A moment later he was out upon the street, a wild, sweet pleasure in
his veins.
Across the way a man's dark figure detached itself from the darkness of
a doorstep and followed where Garrison went.
Shadowed to his very door, Garrison came to his humble place of abode
with his mind in a region of dreams.
It was not until he stood in his room, and his hand lay against his
pocket, that he thought again of Dorothy's parcel surrendered to his
keeping. He took it out. He felt he had a right to know its contents.
It had not been sealed.
He removed the paper, disclosing a narrow, shallow box, daintily
covered with leather. It was merely snapped shut with a catch.
He opened it, and an exclamation of astonishment escaped his lips.
It contained two necklaces--one of diamonds and one of pearls, the gems
of both marvelously fine.
CHAPTER V
THE "SHADOW"
Nothing more disquieting than this possession of the necklaces could
possibly have happened to Garrison. He was filled with vague
suspicions and alarms. The thing was wholly baffling.
What it signified he could not conjecture. His mind went at once to
that momentary scene at the house he had entered by mistake, and in
which he had been confronted by the masked young woman, with the jewels
on her throat, she who had patted his face and familiarly called him by
name.
He could not possibly doubt the two ropes of gems were the same. The
fact that Dorothy's cousin, in the garb of Satan, had undoubtedly
participated in the masking party, aroused disturbing possibilities in
Garrison's mind.
What was the web in which he was entangled?

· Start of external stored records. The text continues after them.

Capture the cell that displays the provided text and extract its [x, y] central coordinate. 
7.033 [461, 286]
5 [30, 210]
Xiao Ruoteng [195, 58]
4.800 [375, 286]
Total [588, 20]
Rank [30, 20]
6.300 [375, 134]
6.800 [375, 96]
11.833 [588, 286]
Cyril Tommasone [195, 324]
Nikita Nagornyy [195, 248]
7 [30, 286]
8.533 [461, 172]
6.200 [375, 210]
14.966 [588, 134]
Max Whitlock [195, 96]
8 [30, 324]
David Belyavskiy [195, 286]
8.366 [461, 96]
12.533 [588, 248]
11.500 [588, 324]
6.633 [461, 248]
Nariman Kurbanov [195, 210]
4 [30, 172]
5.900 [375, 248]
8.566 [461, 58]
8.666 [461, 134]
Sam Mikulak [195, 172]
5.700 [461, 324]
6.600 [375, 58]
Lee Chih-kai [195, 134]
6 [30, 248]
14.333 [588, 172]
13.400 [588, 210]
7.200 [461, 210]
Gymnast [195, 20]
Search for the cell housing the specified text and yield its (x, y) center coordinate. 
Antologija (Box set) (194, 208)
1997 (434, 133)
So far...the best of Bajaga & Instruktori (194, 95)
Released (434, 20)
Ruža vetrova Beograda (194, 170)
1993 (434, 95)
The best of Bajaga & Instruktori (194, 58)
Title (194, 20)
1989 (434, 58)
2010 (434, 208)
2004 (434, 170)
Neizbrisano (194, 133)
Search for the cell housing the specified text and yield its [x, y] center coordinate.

To have Theodore come to the house in his long, concealing coat,
straight from the maskers next door; to have him disappear, and then to
have Dorothy bring forth these gems with such wholly unimaginable trust
in his honesty, brought him face to face with a brand-new mystery from
which he almost shrank. Reflections on thefts, wherein women were
accomplices, could not be driven from his brain.